◆ **EXERCISE 1**
In the news excerpt on Legora's funding, which firm led the Series D round?
◆ **EXERCISE 2**
Quote the news excerpt on Legora's funding word for word, starting with "Legora’s Series D" and going on through "billion Series D.".
*** Opening of DOCUMENT EXCERPT ***
Swedish legaltech Legora has raised $550 million at a $5.55 billion valuation in a Series D round, the company announced on Tuesday, as investors pile money into European AI startups.

The round was led by Accel, with participation from existing investors Benchmark, Bessemer Venture Partners, General Catalyst, ICONIQ, Redpoint Ventures and Y Combinator.

New investors including Alkeon Capital, Bain Capital, Firstmark Capital, Menlo Ventures, Salesforce Ventures, Sands Capital and Starwood Capital were also involved.

Legora’s Series D is its third raise in the past year.

The announcement comes on the back of a bumper start to the week for European AI companies.

U.K.-based AI infrastructure Nscale said on Monday that it had raised a $2 billion Series C and on Tuesday former Meta AI chief Yann LeCun’s new AI startup Advanced Machine Intelligence Labs announced it had picked up over $1 billion. U.K. autonomous driving startup Wayve hit an $8.6 billion valuation in February after raising a $1.2 billion Series D.
*** Close of DOCUMENT EXCERPT ***
*** Opening of THE DATA ***
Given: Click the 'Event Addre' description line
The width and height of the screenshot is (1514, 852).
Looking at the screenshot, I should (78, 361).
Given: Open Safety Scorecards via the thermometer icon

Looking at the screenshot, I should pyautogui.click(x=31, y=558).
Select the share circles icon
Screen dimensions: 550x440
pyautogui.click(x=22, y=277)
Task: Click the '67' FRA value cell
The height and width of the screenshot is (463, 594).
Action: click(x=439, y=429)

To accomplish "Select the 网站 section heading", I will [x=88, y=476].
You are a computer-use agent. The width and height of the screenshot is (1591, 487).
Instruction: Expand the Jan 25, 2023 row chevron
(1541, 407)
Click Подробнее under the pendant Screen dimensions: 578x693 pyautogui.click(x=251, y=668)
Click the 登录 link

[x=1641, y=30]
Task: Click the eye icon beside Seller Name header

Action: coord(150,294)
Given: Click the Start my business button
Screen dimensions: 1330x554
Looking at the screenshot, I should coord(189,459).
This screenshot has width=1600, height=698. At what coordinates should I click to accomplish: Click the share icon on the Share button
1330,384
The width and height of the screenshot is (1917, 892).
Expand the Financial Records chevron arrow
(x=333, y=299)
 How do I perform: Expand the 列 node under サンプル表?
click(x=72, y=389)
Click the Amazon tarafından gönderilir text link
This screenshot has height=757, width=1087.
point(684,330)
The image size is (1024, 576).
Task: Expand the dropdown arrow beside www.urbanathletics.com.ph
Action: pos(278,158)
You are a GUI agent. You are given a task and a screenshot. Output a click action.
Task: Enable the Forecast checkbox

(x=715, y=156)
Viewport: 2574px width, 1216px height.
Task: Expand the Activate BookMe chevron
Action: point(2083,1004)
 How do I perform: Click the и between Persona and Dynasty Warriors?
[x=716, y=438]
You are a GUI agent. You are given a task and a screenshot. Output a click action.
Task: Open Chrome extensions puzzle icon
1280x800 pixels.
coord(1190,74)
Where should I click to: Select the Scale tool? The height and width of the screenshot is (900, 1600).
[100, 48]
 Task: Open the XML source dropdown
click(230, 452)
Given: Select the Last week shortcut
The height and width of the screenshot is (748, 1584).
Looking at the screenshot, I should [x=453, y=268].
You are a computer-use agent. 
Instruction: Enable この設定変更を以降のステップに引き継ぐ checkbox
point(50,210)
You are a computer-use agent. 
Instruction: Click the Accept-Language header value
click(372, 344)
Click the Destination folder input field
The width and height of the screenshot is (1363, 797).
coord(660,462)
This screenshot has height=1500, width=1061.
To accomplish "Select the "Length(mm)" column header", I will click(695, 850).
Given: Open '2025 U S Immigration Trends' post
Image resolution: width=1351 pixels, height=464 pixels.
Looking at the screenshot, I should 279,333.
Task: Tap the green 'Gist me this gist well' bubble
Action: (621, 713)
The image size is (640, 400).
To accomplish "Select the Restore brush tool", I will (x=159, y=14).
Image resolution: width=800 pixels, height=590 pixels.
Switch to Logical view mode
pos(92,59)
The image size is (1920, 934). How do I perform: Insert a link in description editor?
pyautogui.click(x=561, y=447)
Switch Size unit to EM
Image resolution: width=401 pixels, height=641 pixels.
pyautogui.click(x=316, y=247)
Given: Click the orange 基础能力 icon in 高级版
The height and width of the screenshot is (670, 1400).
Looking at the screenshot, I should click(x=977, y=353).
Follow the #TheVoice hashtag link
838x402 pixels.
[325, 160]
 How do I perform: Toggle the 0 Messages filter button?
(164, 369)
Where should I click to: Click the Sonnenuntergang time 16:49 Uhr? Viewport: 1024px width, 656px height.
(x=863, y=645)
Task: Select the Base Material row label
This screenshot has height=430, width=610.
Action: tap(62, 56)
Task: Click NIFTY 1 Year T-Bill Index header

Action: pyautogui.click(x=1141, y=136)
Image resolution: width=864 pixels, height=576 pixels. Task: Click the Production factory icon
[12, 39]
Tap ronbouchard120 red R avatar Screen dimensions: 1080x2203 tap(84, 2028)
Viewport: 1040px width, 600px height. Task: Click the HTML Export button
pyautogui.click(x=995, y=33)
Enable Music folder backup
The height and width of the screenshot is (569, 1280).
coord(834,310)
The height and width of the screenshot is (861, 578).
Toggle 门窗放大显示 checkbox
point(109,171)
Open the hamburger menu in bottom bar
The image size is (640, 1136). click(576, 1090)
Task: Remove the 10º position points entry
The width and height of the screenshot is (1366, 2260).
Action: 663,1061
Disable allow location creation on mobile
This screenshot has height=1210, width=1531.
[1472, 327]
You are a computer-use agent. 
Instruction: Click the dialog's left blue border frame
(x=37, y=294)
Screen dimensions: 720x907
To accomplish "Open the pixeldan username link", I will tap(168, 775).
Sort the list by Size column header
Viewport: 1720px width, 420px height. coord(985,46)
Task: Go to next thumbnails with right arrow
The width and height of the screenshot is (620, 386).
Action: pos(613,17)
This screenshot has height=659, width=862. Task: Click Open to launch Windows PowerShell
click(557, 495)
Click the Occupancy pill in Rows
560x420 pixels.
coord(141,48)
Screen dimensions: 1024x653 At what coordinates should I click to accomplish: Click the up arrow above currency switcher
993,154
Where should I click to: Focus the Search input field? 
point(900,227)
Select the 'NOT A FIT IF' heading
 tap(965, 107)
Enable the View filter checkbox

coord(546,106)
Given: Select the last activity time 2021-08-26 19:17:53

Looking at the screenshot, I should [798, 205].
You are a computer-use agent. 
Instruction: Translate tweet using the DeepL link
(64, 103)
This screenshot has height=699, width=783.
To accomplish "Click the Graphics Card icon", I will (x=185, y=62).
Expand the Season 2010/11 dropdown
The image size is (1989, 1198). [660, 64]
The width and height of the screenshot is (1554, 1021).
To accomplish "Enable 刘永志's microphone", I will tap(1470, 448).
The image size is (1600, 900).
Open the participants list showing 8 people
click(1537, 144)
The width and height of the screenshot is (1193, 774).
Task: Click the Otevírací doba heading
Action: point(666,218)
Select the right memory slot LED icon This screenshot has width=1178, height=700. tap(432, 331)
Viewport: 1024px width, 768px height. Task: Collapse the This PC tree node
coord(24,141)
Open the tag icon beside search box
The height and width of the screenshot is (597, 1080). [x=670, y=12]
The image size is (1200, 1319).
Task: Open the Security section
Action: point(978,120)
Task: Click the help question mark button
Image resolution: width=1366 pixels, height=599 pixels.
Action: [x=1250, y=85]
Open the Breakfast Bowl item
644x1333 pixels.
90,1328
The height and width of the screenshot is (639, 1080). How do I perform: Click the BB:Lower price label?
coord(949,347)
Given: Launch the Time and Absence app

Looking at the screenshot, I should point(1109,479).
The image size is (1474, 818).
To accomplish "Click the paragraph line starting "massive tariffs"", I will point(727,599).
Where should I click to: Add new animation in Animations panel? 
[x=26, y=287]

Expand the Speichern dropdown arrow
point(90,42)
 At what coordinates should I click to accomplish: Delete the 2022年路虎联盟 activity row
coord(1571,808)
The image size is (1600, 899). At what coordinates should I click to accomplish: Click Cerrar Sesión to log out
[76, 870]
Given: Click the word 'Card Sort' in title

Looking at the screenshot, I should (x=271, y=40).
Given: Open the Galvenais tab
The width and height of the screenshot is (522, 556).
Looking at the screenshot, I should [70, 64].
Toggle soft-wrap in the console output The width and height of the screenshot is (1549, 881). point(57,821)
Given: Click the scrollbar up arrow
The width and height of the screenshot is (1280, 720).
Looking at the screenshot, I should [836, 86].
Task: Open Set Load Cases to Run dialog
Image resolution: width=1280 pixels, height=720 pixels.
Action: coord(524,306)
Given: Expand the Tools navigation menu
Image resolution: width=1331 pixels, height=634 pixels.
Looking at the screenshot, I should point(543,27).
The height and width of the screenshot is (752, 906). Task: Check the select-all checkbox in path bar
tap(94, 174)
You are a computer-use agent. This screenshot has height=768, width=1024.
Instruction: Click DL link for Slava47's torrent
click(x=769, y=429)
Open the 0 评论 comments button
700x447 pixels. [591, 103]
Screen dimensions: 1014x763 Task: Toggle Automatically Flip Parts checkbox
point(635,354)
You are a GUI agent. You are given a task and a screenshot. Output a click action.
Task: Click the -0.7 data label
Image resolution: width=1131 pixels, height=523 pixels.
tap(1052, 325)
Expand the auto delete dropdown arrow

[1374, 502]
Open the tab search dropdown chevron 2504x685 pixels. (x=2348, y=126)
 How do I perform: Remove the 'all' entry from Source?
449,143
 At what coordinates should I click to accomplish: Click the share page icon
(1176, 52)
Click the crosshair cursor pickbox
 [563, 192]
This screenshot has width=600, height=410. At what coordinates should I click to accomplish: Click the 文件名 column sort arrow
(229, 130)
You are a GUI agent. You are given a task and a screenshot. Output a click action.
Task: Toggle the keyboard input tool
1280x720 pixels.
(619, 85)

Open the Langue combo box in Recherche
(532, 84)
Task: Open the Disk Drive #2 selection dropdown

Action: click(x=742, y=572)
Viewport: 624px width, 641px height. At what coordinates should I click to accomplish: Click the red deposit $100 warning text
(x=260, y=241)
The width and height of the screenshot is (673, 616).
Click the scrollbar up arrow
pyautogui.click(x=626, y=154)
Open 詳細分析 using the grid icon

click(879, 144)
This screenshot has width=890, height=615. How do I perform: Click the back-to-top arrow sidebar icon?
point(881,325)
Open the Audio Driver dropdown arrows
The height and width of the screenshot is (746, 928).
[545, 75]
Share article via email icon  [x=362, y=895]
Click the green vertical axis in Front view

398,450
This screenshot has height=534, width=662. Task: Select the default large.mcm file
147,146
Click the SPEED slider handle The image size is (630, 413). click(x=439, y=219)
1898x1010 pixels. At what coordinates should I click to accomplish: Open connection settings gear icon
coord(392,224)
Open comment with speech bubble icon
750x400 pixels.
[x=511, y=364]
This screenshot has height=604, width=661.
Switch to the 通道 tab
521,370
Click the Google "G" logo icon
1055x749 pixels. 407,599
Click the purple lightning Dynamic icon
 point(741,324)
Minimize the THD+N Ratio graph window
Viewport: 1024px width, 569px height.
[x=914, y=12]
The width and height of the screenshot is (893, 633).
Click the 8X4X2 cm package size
*** Close of THE DATA ***
◆ **REPLY 1**
Accel

◆ **REPLY 2**
Legora’s Series D is its third raise in the past year.

The announcement comes on the back of a bumper start to the week for European AI companies.

U.K.-based AI infrastructure Nscale said on Monday that it had raised a $2 billion Series C and on Tuesday former Meta AI chief Yann LeCun’s new AI startup Advanced Machine Intelligence Labs announced it had picked up over $1 billion. U.K. autonomous driving startup Wayve hit an $8.6 billion valuation in February after raising a $1.2 billion Series D.